The Obama administration’s most radical idea may also be its geekiest: Make nearly every hidden government spreadsheet and buried statistic available online, all in one place. For anyone to see. Are you searching for a Food and Drug Administration report that used to be obtainable only through the Freedom of Information Act? Just a mouseclick away. Need National Institutes of Health studies and school testing scores? Click. Census data, nonclassified Defense Department specs, obscure Securities and Exchange Commission files, prison statistics? Click click. Click. Click.
The man in charge is the US government’s first-ever chief information officer, Vivek Kundra. Previously CTO of the District of Columbia, Kundra, 34, knows that the move from airtight opacity to radical transparency won’t be a cakewalk.
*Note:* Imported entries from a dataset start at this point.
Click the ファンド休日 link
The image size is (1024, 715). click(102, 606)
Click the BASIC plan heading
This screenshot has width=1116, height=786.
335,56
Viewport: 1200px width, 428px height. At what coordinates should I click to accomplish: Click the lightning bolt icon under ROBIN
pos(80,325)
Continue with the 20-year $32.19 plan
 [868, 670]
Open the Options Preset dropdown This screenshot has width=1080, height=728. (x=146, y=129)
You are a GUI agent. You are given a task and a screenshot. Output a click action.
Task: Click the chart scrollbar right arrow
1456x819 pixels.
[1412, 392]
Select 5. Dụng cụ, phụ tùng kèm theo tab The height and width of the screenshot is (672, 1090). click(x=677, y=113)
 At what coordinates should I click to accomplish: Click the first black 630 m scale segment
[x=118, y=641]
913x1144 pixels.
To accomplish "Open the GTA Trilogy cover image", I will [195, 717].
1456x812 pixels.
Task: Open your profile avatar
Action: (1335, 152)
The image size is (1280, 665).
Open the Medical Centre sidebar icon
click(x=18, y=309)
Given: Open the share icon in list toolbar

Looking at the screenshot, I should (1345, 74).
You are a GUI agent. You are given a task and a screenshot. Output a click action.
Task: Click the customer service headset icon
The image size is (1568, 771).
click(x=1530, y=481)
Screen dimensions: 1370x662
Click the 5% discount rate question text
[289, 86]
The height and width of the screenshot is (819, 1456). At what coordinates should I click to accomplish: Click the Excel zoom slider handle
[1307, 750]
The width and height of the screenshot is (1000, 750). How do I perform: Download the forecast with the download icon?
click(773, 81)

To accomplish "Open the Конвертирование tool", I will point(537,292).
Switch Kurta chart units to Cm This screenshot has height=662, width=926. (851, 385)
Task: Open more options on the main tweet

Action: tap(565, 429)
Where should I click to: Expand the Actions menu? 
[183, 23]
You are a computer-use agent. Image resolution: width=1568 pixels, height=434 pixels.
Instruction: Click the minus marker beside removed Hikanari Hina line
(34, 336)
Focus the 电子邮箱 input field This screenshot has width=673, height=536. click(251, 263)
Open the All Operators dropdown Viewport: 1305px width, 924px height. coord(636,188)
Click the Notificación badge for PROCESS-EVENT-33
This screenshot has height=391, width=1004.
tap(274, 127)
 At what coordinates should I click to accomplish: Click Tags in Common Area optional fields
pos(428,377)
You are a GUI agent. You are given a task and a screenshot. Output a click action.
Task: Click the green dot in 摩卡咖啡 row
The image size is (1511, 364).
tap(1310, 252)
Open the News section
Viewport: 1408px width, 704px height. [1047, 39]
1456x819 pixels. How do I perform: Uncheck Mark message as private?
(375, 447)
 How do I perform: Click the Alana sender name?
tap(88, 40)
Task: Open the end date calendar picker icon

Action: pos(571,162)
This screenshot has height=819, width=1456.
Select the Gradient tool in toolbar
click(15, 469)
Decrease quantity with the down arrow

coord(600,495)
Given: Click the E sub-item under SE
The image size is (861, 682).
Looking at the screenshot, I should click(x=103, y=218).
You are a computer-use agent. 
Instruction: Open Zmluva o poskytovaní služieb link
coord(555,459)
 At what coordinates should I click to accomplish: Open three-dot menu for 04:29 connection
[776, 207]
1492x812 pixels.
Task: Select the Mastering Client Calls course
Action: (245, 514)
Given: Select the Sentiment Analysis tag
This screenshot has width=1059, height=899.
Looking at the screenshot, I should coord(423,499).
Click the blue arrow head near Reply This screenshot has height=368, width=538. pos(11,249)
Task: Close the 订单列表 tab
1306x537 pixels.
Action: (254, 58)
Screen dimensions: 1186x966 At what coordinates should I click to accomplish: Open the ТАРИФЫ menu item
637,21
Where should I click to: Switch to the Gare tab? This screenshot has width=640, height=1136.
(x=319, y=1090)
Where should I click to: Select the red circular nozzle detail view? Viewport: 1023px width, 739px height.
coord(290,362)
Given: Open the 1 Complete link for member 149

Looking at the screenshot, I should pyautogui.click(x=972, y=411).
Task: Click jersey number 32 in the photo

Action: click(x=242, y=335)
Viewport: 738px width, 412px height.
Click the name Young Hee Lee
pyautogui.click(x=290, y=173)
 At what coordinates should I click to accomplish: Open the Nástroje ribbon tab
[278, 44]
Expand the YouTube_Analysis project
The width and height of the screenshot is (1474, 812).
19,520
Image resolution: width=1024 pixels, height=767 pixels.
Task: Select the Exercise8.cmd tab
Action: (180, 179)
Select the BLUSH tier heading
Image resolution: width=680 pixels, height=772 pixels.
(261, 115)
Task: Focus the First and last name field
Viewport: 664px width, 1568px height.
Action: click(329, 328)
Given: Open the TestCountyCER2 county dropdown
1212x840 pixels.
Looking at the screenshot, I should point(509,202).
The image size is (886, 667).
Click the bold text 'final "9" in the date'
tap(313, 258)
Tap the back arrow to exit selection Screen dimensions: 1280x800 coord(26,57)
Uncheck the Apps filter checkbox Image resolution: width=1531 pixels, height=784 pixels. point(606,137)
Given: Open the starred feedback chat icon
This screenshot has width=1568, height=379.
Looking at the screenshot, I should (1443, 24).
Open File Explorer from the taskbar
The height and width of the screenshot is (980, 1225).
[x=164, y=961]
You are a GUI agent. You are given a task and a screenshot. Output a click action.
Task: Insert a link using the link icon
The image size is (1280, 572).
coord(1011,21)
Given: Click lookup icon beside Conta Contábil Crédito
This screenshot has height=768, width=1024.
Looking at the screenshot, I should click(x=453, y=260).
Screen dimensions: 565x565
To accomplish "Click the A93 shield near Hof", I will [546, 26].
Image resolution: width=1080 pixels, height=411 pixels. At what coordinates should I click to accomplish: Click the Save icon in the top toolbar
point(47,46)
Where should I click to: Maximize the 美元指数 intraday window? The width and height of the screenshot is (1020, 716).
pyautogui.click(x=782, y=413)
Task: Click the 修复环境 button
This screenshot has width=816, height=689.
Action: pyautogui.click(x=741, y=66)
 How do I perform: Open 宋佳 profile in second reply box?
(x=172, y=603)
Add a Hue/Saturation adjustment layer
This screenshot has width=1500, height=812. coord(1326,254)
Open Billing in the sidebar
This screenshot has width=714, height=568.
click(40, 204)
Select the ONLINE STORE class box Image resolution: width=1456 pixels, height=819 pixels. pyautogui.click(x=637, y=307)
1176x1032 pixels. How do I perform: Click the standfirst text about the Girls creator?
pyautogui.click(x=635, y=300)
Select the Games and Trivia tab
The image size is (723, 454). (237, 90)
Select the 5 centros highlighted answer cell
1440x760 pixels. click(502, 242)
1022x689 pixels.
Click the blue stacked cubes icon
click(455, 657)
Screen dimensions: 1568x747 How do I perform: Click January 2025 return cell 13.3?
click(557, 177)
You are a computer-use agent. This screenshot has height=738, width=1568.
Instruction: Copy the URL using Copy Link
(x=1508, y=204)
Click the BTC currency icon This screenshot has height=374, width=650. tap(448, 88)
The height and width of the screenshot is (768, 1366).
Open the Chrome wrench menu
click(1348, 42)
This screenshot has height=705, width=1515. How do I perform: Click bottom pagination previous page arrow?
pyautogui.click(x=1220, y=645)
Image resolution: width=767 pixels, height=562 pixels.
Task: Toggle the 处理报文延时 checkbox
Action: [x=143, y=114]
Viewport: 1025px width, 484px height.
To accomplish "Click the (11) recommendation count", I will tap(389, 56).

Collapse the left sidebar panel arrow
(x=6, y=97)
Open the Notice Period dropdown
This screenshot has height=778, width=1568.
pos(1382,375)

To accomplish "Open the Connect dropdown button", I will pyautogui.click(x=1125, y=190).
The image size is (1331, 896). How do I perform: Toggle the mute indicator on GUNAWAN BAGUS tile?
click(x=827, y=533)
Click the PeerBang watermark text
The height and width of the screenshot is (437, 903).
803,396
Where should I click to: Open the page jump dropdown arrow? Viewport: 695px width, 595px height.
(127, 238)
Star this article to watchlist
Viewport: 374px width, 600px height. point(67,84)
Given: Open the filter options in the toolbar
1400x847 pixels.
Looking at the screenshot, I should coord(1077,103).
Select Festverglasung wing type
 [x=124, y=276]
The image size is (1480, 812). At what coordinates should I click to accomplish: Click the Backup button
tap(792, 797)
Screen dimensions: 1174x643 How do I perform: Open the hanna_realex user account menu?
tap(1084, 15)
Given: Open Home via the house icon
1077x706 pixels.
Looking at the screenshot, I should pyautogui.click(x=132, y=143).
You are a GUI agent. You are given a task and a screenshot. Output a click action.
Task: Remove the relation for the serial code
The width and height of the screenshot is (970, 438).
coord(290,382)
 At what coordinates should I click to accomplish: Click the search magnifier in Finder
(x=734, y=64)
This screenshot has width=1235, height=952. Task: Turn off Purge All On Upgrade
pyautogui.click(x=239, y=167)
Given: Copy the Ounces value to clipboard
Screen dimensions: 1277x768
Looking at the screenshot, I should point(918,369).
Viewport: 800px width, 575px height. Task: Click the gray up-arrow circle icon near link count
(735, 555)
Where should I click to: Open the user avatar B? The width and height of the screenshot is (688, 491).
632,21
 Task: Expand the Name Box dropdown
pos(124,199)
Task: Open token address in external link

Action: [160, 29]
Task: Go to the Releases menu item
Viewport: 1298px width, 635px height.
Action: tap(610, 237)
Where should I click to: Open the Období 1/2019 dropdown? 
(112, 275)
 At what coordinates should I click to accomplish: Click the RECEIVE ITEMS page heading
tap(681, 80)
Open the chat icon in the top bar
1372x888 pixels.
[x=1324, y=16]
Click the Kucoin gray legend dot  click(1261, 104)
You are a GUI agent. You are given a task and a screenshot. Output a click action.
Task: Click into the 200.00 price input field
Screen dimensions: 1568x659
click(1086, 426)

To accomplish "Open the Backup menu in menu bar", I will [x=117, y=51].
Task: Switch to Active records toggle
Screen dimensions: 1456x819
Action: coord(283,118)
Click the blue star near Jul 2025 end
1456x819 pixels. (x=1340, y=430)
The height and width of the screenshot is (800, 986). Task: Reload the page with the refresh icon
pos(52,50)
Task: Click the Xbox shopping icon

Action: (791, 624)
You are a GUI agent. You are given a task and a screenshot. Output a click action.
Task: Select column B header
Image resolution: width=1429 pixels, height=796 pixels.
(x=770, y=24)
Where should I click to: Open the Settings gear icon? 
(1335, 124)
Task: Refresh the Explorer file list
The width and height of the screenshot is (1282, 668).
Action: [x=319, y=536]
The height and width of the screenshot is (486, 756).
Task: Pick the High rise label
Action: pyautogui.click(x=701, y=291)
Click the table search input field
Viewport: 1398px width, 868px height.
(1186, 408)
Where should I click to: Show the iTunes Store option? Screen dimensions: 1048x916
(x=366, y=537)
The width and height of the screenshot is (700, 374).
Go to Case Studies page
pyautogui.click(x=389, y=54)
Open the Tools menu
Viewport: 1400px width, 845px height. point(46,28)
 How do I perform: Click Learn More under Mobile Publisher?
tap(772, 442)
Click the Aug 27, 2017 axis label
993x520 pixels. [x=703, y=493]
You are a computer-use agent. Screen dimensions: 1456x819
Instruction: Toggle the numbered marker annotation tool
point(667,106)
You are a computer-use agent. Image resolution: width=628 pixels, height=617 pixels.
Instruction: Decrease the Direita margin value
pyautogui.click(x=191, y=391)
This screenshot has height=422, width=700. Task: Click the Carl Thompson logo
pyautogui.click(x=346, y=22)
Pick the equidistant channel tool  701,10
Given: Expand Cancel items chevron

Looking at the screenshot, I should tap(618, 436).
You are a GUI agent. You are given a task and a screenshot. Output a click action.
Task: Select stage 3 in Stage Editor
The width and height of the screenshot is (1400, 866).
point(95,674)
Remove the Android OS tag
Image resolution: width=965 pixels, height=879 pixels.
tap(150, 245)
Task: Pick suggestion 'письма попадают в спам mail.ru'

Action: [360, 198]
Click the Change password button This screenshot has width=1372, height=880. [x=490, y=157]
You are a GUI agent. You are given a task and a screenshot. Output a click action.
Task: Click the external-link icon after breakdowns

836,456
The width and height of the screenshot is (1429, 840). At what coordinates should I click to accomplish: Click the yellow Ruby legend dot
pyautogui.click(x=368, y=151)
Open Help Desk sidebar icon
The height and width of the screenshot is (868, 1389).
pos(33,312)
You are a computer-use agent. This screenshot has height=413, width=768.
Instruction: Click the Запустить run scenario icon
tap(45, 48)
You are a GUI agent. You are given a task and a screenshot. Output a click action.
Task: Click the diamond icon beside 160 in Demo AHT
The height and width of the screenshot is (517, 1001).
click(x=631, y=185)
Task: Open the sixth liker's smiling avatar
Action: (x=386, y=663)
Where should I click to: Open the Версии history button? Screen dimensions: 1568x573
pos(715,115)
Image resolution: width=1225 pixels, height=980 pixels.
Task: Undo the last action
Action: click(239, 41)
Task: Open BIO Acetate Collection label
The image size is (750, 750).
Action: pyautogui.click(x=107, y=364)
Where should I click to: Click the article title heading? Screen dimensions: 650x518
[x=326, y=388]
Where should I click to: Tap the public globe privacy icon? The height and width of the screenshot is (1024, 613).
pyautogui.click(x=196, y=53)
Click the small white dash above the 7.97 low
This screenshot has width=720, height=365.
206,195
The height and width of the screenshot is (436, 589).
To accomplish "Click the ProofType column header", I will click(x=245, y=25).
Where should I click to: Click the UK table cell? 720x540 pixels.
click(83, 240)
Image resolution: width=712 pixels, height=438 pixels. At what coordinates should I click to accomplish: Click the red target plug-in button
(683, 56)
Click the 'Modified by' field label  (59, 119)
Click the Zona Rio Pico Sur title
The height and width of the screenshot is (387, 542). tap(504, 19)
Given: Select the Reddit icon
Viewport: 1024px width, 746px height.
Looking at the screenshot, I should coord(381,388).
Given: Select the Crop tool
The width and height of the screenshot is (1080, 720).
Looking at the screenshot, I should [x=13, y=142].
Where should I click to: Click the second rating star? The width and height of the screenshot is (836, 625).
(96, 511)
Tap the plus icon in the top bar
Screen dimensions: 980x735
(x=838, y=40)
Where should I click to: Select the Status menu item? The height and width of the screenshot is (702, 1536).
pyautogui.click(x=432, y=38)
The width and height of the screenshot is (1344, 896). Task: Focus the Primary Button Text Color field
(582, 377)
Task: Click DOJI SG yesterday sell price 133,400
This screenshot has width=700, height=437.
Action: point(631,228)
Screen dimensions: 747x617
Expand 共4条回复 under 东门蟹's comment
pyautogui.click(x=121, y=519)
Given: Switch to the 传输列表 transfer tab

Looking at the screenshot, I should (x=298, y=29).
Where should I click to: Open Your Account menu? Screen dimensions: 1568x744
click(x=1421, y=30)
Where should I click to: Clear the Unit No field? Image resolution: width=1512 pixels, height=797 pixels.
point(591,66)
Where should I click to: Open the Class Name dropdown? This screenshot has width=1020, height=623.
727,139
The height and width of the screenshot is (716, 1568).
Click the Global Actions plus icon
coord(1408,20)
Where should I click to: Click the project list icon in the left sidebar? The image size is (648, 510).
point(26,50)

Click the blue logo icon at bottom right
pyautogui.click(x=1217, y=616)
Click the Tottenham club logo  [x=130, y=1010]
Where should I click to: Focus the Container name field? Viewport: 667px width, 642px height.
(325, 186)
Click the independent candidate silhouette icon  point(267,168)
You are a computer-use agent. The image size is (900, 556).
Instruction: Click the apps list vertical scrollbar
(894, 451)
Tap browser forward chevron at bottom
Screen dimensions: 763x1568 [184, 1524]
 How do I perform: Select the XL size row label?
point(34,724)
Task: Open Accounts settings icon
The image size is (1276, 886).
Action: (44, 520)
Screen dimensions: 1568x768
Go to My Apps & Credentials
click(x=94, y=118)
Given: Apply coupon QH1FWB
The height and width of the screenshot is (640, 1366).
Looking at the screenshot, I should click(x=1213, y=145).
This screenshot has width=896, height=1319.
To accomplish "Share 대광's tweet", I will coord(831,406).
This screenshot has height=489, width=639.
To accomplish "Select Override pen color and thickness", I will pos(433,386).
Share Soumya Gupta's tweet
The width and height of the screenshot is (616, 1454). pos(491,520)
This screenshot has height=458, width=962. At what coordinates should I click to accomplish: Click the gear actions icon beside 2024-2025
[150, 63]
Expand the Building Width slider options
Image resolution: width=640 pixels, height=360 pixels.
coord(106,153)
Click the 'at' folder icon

Until now, the US government’s default position has been: If you can’t keep data secret, at least hide it on one of 24,000 federal Web sites, preferably in an incompatible or obsolete format.
The goal of Kundra’s new Web site, Data.gov, is to create a place where all the information is easy to find, sort, download, and manipulate. He wants to put as much data out there as possible, then sit back and let the private sector come up with great ways to use it. He envisions a future in which well-designed spreadsheets, charts, and graphs are embedded in applications for phones, Facebook, and blogs. In DC, someone combined several of the data sets released by local government–maps, liquor license info, crime statistics–into an app called Stumble Safely, which shows users the safest way to walk home when drunk. He doesn’t know what people will build with all the federal data, but he’s confident it will be cool.
Since Barack Obama took office, Wired has been running its own public wiki, on which scores of people have posted suggestions for how Kundra should proceed–which data sets to open first, what mashups might yield interesting results, and what existing Web sites to use as models. The response suggests a real appetite for what Kundra is proposing, so we paid a visit to the White House just prior to Data.gov’s launch to see how his plans are developing.
Wired: Where do you start?
Vivek Kundra: One, we’re going to look at which feeds are most popular and which the public are demanding. Two, we want to advance the president’s agenda around health care, around energy, around education.
Wired: But won’t people say you’re releasing one feed because it makes Obama look good but not another that includes something embarrassing to the administration?
Kundra: Well, look at health care. As the president said, it’s one of the most urgent problems affecting our economic future. So it makes sense to get the most innovation in that space.
Wired: Give me an example.
Kundra: There’s a lot of data out there–from the National Institutes of Health, the CDC, the FDA–concerning outbreaks and pandemics. And there’s lots of Census Bureau data right now. For the first time, the bureau is going to be noting GPS coordinates for addresses across the country. There are privacy issues, obviously. But if you release that data at a national level, all of a sudden you’ve got a new layer of information that has never existed before. Imagine if you could build an iPhone app that combined the GPS info with addresses and then combined that with data about outbreaks.
Wired: You’d know precisely where outbreaks were occurring? Sort of like Google flu trends except better, because instead of search data you’re using real medical data?
Kundra: Exactly. And the government doesn’t even have to create the applications.
Wired: What do you mean? You’ll release the data and just hope people do interesting things with it?
Kundra: Yes. Think about the Department of Defense. When satellite data was made available, you had this explosion in the private GPS market. Now GPS is available on your iPhone, so if you’re lost you can navigate. The car rental industry uses it. Google and Facebook use it to help you get real-time information on where friends are and where the closest restaurant is. The key is recognizing that we don’t have a monopoly on good ideas and that the federal government doesn’t have infinite resources. We’re even thinking about running competitions for people making applications. What wired was able to do with that Data.gov wiki, frankly, would have cost the government a fortune and taken much longer.
Wired: Given how complicated this effort will be, are there some simple rules you’re going to follow?
Kundra: The core principles are using open standards, presenting raw data, and distributing it in as many formats as possible. Public policy decisions are made using the data anyway, but the raw data is important because if it is massaged too much, you can lose the big issues.
Wired: Sometimes more data confuses rather than clarifies, especially if it’s raw or presented in some clumsy spreadsheet, which is typically how government data has been released in the past, if at all.
Kundra: But we now have the ability to use data in ways we couldn’t before, and to do it in a machine-readable way where we can not only spot trends and make intelligent decisions but make applications that create value and economic opportunities. The perfect example at a local level is in DC, where you can download an application that lets you know–based on where you’re standing–what the closest Metro station is, when the next train is coming, and, if you like Mexican food, where the closest Mexican restaurant is. That’s built on one subset of data feeds, and there are hundreds of others.